免疫系の薬も発達しています。体を守ろうとする免疫細胞にブレーキをかけるシグナルをブロックしようという抗PD-1抗体、抗CTLA-4抗体というもので、抗がん薬として米国食品医薬品局(FDA)の承認を得ており、日本でも審査中です。
このような免疫療法薬は遺伝子異常の数が多い、分子標的治療には不向きなタイプには効きやすいという報告もあり、大いに期待するところです。
「先制医療」への期待と新たな課題
先制医療という言葉があります。発症リスクの高いゲノムの異常を検査で見つけ出して、病気を予防しようというもので、今後、盛んになる可能性があります。日本にも入ってくるでしょう。
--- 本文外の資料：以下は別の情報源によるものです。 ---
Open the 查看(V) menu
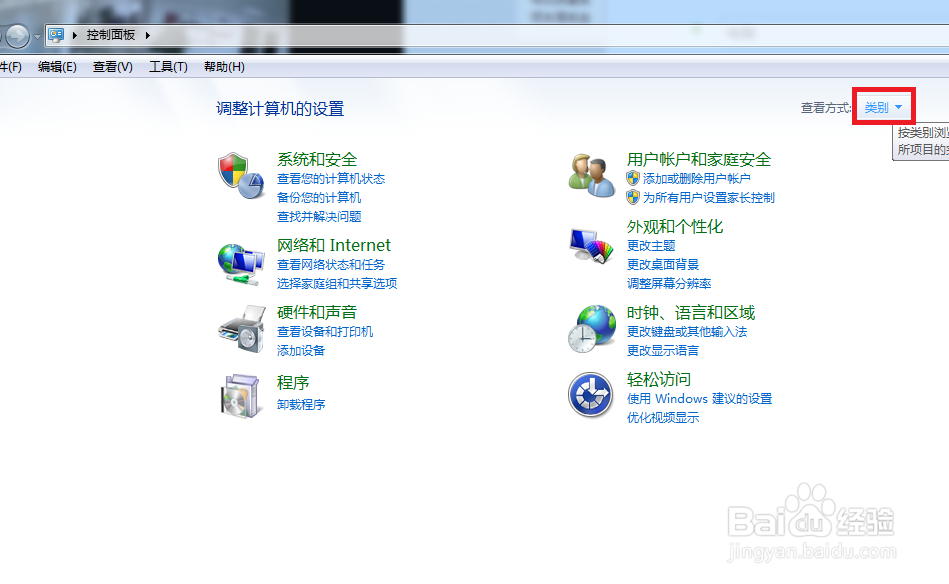The width and height of the screenshot is (949, 584). click(x=112, y=66)
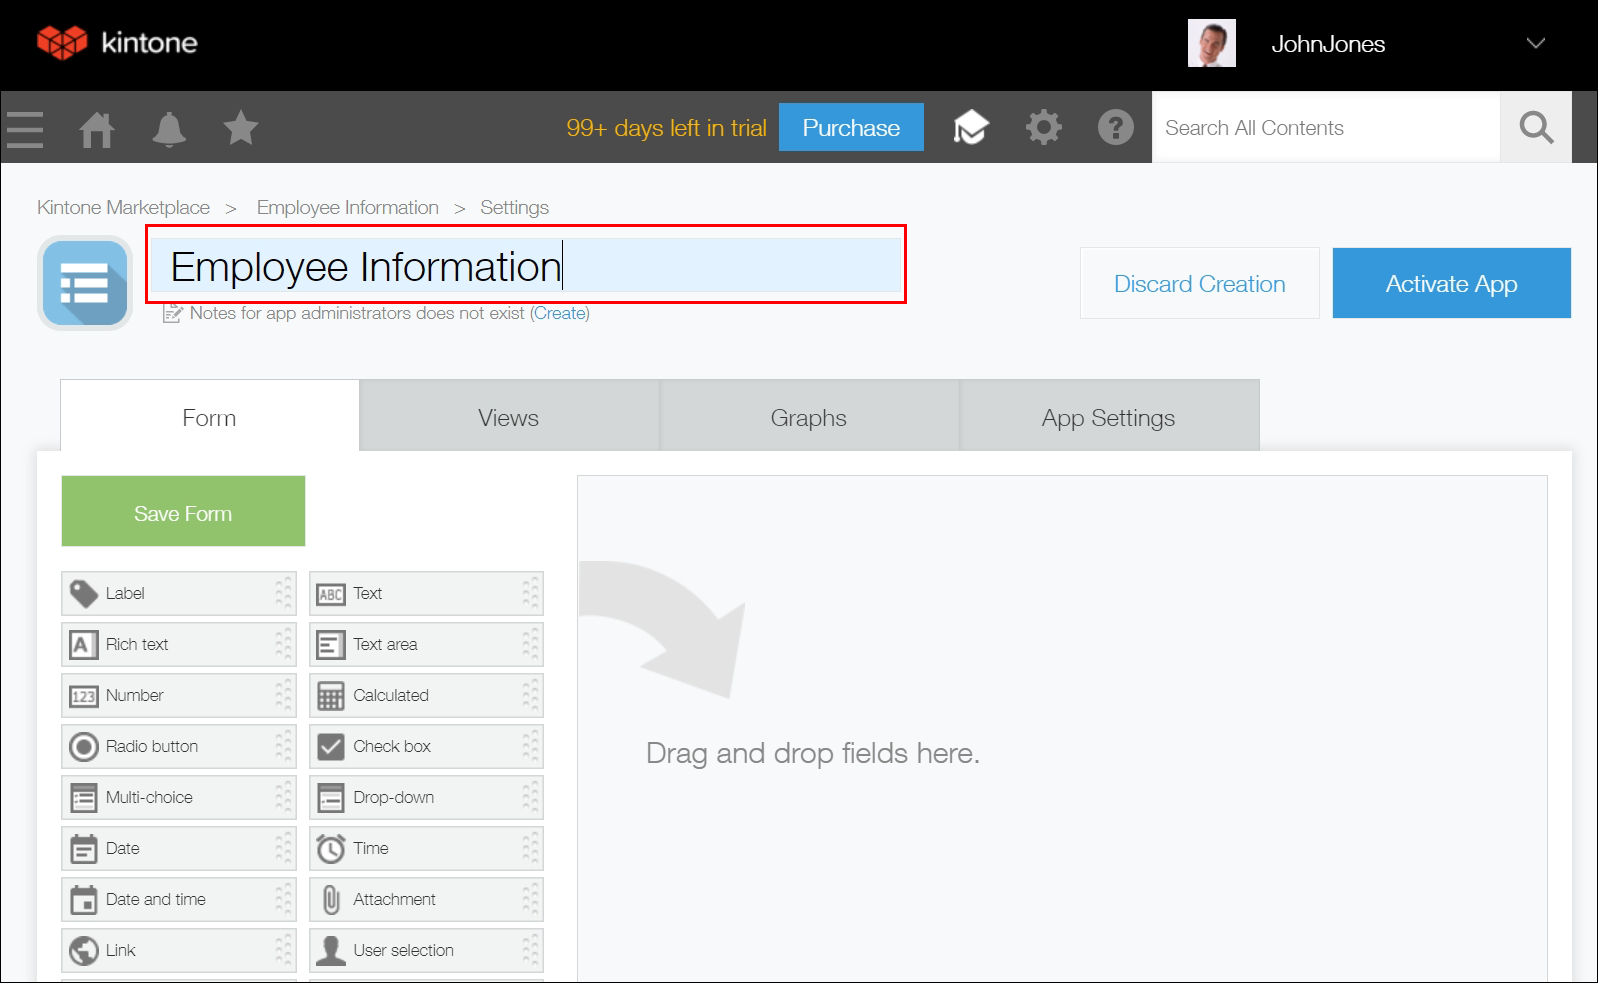The width and height of the screenshot is (1598, 983).
Task: Open the Graphs tab
Action: [808, 417]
しかし、ここには医療だけにとどまらない課題も含まれています。例えば、乳がんの発症リスクが高い場合に予防的な乳房切除をするのがよいか、ということがあります。日本の文化や価値観ではどのように受け止められるでしょうか。胃がんのリスクが高い場合に胃を切除しますか?という話にもなります。切除手術となると受ける方にもかなりな負担がかかります。
大きな病院では、遺伝カウンセラーを置いているところが増えています。近い将来に、その職種は一般の病院でも必須になってくるでしょう。遺伝子解析は医療をよい方向に変えつつありますが、それに伴ういろいろな課題を組織的に解決していく仕組みの整備も重要です。